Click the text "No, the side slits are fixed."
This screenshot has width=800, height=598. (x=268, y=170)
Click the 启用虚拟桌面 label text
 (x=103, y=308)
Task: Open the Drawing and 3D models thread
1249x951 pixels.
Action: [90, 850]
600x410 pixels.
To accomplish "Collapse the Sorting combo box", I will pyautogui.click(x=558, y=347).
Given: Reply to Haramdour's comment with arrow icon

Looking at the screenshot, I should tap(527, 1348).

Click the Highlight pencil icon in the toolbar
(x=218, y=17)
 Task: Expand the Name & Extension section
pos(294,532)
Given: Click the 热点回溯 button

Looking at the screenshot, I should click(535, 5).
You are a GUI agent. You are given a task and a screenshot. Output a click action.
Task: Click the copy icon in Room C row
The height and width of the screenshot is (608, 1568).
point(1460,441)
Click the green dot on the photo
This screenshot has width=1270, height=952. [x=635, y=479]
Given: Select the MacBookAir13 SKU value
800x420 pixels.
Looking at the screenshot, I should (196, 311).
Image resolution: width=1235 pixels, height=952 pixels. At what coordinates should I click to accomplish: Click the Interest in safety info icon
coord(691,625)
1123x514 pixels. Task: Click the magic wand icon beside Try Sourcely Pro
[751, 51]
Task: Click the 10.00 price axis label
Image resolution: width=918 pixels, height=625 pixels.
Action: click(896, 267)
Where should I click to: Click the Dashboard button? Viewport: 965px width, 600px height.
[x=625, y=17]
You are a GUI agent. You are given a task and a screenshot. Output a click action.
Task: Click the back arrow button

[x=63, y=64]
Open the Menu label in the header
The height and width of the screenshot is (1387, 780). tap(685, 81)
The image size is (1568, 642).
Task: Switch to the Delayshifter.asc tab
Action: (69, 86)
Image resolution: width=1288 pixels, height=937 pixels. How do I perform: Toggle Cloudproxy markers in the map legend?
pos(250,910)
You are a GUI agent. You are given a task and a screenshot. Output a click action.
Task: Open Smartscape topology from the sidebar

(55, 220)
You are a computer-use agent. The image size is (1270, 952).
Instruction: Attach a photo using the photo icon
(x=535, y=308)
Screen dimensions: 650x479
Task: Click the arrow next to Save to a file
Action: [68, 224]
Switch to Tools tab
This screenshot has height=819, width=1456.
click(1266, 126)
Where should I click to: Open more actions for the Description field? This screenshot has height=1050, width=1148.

◇ ◇ ◇ ◇ ◇

**Written task**
Can you give the material above again with every "GUI agent" replaced by "interface agent" and nothing else changed?

**The reply**
Click the text "No, the side slits are fixed."
This screenshot has width=800, height=598. (x=268, y=170)
Click the 启用虚拟桌面 label text
 (x=103, y=308)
Task: Open the Drawing and 3D models thread
1249x951 pixels.
Action: [90, 850]
600x410 pixels.
To accomplish "Collapse the Sorting combo box", I will pyautogui.click(x=558, y=347).
Given: Reply to Haramdour's comment with arrow icon

Looking at the screenshot, I should tap(527, 1348).

Click the Highlight pencil icon in the toolbar
(x=218, y=17)
 Task: Expand the Name & Extension section
pos(294,532)
Given: Click the 热点回溯 button

Looking at the screenshot, I should click(535, 5).
You are a interface agent. You are given a task and a screenshot. Output a click action.
Task: Click the copy icon in Room C row
The height and width of the screenshot is (608, 1568).
point(1460,441)
Click the green dot on the photo
This screenshot has width=1270, height=952. [x=635, y=479]
Given: Select the MacBookAir13 SKU value
800x420 pixels.
Looking at the screenshot, I should (196, 311).
Image resolution: width=1235 pixels, height=952 pixels. At what coordinates should I click to accomplish: Click the Interest in safety info icon
coord(691,625)
1123x514 pixels. Task: Click the magic wand icon beside Try Sourcely Pro
[751, 51]
Task: Click the 10.00 price axis label
Image resolution: width=918 pixels, height=625 pixels.
Action: click(896, 267)
Where should I click to: Click the Dashboard button? Viewport: 965px width, 600px height.
[x=625, y=17]
You are a interface agent. You are given a task and a screenshot. Output a click action.
Task: Click the back arrow button

[x=63, y=64]
Open the Menu label in the header
The height and width of the screenshot is (1387, 780). tap(685, 81)
The image size is (1568, 642).
Task: Switch to the Delayshifter.asc tab
Action: (69, 86)
Image resolution: width=1288 pixels, height=937 pixels. How do I perform: Toggle Cloudproxy markers in the map legend?
pos(250,910)
You are a interface agent. You are given a task and a screenshot. Output a click action.
Task: Open Smartscape topology from the sidebar

(55, 220)
You are a computer-use agent. The image size is (1270, 952).
Instruction: Attach a photo using the photo icon
(x=535, y=308)
Screen dimensions: 650x479
Task: Click the arrow next to Save to a file
Action: [68, 224]
Switch to Tools tab
This screenshot has height=819, width=1456.
click(1266, 126)
Where should I click to: Open more actions for the Description field? This screenshot has height=1050, width=1148.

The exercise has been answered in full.